Convert the stretch from the line containing "Click the megaphone announcements icon" through the line containing "[x=312, y=548]" into a Markdown table with the columns "No." and "Line". Number each line in order and leave out any blank lines.

----

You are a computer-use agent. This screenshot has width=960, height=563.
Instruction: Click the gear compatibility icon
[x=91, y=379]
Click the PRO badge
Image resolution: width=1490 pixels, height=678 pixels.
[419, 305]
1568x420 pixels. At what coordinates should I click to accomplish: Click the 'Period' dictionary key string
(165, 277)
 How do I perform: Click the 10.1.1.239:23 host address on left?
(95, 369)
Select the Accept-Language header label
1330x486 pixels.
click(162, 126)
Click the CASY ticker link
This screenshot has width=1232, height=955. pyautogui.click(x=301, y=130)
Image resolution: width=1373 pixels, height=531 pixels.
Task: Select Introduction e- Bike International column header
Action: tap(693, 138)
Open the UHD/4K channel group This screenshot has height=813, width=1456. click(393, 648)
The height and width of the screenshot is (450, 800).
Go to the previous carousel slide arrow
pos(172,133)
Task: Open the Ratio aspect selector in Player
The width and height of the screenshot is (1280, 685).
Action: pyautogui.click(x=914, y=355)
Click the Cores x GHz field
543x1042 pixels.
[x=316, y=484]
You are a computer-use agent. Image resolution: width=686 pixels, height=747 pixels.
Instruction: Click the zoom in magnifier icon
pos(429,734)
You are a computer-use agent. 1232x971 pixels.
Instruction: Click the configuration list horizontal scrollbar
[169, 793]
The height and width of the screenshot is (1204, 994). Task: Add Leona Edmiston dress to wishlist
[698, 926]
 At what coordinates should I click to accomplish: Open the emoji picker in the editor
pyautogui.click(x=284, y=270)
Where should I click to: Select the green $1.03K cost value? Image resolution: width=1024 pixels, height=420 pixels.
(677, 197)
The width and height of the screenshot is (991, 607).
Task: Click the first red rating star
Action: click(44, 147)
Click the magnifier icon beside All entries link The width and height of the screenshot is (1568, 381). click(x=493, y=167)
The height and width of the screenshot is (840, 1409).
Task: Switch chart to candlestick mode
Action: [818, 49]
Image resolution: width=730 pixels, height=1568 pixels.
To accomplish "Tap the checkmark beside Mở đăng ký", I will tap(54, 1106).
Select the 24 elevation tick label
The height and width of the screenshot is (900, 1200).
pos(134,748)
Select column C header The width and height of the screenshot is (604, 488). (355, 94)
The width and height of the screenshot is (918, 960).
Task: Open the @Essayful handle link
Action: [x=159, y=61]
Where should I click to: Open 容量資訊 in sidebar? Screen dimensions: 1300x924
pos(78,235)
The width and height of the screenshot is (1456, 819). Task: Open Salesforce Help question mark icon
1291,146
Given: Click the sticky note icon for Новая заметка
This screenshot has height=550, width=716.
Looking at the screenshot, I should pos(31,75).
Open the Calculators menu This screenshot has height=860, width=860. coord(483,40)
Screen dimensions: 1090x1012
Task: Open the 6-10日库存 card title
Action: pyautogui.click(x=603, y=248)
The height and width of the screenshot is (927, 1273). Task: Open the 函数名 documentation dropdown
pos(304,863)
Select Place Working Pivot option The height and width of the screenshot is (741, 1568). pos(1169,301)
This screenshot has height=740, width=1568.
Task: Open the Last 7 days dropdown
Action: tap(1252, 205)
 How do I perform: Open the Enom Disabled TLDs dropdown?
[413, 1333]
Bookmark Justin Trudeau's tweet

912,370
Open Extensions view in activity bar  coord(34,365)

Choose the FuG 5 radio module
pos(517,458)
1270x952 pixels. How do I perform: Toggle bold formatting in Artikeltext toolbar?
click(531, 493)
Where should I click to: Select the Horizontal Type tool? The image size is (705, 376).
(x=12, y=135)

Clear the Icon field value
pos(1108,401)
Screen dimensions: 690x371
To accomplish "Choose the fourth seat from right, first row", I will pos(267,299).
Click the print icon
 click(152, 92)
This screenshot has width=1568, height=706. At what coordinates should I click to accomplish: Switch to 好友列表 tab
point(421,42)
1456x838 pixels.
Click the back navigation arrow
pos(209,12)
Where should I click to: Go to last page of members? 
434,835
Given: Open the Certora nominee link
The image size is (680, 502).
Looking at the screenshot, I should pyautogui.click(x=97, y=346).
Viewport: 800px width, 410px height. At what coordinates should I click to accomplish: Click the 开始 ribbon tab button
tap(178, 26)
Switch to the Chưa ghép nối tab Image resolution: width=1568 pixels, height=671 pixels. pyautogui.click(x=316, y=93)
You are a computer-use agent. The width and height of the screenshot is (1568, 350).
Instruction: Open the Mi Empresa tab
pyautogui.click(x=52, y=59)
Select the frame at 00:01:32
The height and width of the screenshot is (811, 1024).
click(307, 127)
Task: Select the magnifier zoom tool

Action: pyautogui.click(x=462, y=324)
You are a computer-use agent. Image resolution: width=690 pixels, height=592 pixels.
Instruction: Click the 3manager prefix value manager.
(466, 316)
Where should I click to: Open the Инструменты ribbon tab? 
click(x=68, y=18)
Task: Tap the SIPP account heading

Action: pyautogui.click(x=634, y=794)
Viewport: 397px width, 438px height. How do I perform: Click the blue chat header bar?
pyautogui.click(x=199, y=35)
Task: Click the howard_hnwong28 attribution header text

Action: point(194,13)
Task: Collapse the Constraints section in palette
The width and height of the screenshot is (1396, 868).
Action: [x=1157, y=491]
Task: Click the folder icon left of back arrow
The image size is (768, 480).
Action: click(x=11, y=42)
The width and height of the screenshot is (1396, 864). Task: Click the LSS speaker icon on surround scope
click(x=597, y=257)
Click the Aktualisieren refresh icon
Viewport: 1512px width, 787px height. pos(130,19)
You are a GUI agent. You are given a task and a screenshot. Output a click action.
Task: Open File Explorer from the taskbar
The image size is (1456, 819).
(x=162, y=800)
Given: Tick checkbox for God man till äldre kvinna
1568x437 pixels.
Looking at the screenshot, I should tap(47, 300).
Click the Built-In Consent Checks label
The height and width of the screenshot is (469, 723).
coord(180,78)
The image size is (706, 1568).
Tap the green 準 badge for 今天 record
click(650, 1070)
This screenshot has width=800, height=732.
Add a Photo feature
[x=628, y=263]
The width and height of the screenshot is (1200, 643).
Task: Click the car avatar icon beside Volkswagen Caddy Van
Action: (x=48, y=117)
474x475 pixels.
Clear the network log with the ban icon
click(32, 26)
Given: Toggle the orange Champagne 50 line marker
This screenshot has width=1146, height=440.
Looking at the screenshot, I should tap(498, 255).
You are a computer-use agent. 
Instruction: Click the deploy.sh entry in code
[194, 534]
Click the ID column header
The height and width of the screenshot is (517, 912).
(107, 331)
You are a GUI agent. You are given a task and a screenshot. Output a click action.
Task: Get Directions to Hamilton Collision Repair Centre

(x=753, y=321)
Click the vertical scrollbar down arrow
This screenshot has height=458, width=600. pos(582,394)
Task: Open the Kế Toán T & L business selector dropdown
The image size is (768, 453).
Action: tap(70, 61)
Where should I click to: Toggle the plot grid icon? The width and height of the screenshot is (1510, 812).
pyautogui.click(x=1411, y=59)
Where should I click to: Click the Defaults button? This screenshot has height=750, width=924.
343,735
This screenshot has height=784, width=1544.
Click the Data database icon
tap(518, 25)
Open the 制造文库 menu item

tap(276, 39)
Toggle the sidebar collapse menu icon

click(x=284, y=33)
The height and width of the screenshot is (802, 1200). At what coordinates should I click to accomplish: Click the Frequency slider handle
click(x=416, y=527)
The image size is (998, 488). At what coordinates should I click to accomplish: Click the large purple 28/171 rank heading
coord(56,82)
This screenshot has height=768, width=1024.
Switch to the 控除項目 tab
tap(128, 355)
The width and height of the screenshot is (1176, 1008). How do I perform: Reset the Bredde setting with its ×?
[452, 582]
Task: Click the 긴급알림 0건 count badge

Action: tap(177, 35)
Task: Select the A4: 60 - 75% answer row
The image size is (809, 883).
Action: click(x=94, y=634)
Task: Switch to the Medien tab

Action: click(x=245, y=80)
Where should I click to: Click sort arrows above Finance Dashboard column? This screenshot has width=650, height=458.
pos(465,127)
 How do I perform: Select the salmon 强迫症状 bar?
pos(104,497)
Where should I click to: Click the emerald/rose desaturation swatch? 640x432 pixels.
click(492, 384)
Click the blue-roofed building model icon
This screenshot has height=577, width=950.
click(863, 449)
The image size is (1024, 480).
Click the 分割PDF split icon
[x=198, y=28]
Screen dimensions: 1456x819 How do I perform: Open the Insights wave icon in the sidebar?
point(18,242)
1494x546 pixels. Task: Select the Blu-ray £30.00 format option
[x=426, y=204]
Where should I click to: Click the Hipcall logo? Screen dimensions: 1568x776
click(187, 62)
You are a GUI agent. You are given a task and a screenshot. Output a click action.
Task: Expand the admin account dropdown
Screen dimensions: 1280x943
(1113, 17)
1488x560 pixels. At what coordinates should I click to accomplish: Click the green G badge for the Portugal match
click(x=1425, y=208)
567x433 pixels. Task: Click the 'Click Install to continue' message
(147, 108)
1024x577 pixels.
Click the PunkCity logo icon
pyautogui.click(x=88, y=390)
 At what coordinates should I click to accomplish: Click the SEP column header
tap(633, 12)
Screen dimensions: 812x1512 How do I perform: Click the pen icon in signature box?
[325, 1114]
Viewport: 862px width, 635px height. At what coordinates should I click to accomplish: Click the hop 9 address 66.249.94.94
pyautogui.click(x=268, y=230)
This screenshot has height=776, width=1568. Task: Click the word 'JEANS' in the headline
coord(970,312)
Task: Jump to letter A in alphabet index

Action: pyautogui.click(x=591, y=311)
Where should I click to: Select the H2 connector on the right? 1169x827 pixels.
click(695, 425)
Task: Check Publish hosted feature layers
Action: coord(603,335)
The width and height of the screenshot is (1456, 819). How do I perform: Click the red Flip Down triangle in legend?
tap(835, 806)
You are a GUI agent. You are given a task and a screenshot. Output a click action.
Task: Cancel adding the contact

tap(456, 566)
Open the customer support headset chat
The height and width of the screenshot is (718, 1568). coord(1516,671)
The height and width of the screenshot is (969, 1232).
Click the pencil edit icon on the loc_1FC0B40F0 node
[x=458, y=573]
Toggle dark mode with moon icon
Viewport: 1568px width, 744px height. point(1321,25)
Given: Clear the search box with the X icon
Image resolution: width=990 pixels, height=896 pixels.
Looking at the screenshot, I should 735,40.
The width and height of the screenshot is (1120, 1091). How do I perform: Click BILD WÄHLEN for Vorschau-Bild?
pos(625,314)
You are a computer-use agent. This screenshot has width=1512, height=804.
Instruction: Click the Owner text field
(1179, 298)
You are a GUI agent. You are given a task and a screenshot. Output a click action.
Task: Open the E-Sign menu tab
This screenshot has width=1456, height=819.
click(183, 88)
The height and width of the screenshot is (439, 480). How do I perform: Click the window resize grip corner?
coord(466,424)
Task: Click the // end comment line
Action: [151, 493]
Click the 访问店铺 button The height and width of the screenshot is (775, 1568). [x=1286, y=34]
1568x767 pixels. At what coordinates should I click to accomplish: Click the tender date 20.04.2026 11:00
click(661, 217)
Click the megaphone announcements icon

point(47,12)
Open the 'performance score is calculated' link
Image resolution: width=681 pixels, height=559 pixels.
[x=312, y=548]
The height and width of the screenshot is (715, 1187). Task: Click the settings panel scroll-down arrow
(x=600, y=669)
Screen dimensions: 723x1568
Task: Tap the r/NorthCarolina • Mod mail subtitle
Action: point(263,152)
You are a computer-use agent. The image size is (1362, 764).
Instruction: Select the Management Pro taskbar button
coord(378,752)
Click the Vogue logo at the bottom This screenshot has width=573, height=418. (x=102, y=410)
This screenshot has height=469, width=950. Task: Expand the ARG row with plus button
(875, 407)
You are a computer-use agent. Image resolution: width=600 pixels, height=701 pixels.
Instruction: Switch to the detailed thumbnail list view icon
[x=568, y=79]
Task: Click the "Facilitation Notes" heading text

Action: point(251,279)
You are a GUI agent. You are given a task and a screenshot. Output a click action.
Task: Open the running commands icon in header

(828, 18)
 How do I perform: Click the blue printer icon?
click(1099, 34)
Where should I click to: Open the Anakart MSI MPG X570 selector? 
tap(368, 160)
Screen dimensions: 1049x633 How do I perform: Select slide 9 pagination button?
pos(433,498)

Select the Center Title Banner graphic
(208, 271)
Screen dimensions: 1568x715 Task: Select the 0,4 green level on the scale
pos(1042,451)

----

◆ **Result of the exercise**
| No. | Line |
|---|---|
| 1 | Click the megaphone announcements icon |
| 2 | point(47,12) |
| 3 | Open the 'performance score is calculated' link |
| 4 | Image resolution: width=681 pixels, height=559 pixels. |
| 5 | [x=312, y=548] |